“No, not alive. He was pressing on to encourage his troops, when he received a musket-ball in his right side; and soon after another. His horse fell, being wounded, and then Tippoo’s turban fell from his head.”

“Poor Tippoo! Then it was all over with him.”

“He was placed, wounded as he was, on his palanquin near the gate under the archway, and one of his domestics who survived, said, that a soldier who came up, snatched at his rich sword-belt, but Tippoo made a cut at him with his sword and wounded him. This enraged the soldier, who, raising his musket, shot him through the temples, when he instantly fell and expired.”

“We can’t help being sorry for him, cruel as he was.”

“When his body was found it was under a heap of slain, and despoiled of sword, jacket and turban. On his right arm was fastened an amulet of metal, like silver, sewed up in fine flowered silk. This was a talisman, for, besides the metal, it contained some small manuscripts, in magic Arabic and Persian characters.”

“The talisman did not save him from being killed.”

TIPPOO SAIB.

“It did not: his time was come. And it shows us the uncertainty of the life of a king as well as that of a common soldier.
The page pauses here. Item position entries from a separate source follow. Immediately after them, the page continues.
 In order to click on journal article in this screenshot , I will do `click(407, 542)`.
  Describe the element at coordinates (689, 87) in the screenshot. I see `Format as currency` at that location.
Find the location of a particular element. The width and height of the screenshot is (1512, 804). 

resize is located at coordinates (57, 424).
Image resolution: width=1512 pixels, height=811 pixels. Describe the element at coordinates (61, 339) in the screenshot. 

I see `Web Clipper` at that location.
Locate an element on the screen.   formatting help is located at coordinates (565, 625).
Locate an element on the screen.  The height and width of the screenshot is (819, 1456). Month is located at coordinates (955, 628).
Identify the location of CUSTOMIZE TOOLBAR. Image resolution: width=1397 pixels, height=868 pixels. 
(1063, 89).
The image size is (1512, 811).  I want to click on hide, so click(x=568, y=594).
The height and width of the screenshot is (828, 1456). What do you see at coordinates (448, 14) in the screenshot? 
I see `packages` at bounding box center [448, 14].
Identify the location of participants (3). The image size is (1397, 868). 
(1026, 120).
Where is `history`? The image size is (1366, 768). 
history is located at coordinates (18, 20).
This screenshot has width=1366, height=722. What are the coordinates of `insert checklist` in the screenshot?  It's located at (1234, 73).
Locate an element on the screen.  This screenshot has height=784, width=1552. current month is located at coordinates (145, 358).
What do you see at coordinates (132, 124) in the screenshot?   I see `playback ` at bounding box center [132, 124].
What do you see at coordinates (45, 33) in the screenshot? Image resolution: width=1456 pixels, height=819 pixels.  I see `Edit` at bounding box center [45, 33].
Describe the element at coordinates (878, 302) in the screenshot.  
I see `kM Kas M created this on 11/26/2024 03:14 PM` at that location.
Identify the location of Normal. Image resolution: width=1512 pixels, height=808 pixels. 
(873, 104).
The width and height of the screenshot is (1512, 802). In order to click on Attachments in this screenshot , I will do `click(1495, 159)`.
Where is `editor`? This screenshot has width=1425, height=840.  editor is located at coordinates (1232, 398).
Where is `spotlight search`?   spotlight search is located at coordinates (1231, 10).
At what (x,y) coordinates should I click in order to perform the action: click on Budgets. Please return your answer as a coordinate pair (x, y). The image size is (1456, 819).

What was Tippoo in the morning when he quitted his palace? why, a king! a Sultan as proud as wealth and power could make him. What was he before set of sun? A disfigured lump of breathless clay! deprived not only of his capital and his kingdom, but also of his life. His proud palace, too, was occupied by General Baird; he whom Tippoo had before kept in cruel bondage for so long a period, at a short distance only from that gateway under which the tyrant fell!”

“There were a great number killed on both sides, no doubt?”